Python 使用SGMLLinkedExtractor刮泥_Python_Regex_Scrapy

Python 使用SGMLLinkedExtractor刮泥

python regex scrapy

Python 使用SGMLLinkedExtractor刮泥,python,regex,scrapy,Python,Regex,Scrapy,我正在尝试抓取表单的页面 . 我想从笔记本电脑上点击这样的URL，但由于URL只在应用程序和WAP上工作，所以我将用户代理作为 settings.py中的“Mozilla/5.0（Linux；U；Android 2.3.4；fr；HTC Desire Build/GRJ22）AppleWebKit/533.1（KHTML，类似Gecko）版本/4.0 Mobile Safari/533.1”。我的代码文件读取 from scrapy import Selector from wynks.ite

我正在尝试抓取表单的页面 . 我想从笔记本电脑上点击这样的URL，但由于URL只在应用程序和WAP上工作，所以我将用户代理作为 settings.py中的“Mozilla/5.0（Linux；U；Android 2.3.4；fr；HTC Desire Build/GRJ22）AppleWebKit/533.1（KHTML，类似Gecko）版本/4.0 Mobile Safari/533.1”。我的代码文件读取

from scrapy import Selector
from wynks.items import WynksItem

from scrapy.contrib.spiders import CrawlSpider, Rule

from scrapy.contrib.linkextractors.sgml import SgmlLinkExtractor


class MySpider(CrawlSpider):

name = "wynk"
#allowed_domains = ["wynk.in"]
start_urls = ["http://www.wynk.in/", ]
#start_urls = []
rules = (Rule(SgmlLinkExtractor(allow=[r'/music/song/\w+.html']), callback='parse_item', follow=True),)

def parse_item(self, response):
    hxs = Selector(response)
    if hxs:
        tds = hxs.xpath("//div[@class='songDetails']//tr//td")
        if tds:
            for td in tds.xpath('.//div'):
                titles = td.xpath("a/text()").extract()
                if titles:
                    for title in titles:
                        print title

我通过运行刮痧爬行wynk-o abcd.csv-t csv

然而，我只得到了这个结果爬网（200）http://www.wynk.in/>（推荐人：无） 2015-03-23 11:06:04+0530[wynk]信息：关闭卡盘（已完成）

我做错了什么？

因为主页上没有指向上述URL的直接链接，所以通过获取所有链接来解决问题，并通过创建递归请求来递归访问音乐/歌曲页面。
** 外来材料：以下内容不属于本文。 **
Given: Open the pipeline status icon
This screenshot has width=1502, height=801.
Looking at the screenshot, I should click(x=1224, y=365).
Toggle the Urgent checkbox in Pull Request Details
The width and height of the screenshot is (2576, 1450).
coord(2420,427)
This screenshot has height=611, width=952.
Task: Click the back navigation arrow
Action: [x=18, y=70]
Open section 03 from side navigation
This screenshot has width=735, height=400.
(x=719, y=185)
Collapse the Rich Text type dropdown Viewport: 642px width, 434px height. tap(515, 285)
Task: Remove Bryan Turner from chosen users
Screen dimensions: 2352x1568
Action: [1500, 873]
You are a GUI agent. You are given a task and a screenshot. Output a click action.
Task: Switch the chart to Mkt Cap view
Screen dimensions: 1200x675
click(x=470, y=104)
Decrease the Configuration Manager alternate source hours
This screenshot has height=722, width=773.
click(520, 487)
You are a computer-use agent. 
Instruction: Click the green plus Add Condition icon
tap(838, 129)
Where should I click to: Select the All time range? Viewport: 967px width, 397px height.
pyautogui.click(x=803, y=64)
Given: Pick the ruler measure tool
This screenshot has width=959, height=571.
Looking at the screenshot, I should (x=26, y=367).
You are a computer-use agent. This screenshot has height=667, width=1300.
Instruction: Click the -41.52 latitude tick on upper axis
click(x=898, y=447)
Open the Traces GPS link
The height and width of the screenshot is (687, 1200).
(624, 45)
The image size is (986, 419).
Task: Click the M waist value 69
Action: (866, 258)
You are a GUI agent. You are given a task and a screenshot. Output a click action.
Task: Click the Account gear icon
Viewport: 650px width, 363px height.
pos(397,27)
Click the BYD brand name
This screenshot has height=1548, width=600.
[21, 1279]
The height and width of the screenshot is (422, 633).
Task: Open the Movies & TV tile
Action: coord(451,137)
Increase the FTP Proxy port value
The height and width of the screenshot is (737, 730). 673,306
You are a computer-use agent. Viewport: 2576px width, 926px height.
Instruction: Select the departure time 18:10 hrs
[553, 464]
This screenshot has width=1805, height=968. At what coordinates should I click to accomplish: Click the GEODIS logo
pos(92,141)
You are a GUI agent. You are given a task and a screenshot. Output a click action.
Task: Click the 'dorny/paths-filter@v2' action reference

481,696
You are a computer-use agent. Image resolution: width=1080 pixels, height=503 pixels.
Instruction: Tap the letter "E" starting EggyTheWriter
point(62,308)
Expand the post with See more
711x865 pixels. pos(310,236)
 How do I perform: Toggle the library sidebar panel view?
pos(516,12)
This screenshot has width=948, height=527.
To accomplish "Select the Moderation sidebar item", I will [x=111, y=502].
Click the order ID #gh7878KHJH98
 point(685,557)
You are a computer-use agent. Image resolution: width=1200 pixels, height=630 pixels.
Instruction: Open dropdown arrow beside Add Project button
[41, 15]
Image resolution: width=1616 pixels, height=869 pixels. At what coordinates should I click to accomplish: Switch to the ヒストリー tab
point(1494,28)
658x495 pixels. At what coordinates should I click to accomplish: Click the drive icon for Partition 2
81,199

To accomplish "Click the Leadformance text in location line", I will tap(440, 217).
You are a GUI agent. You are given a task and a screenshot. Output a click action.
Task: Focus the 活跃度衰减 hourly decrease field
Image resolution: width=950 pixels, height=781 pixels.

将继承更改为从Spider继承，而不是从CrawlSpider继承

尝试删除“允许的域”字段。没有帮助，为更快搜索而编辑

name=“wynk”

允许的域=[“wynk.in”]

开始\u URL=[”http://www.wynk.in“，]”

规则=（规则（SgmlLinkExtractor）（允许=['/music/song/srch\uw+.html']），callback='parse'，follow=True），

此外，我可能会补充，这些链接在第一页不可用，我希望刮板从网站上找到这种模式的链接，这可能吗？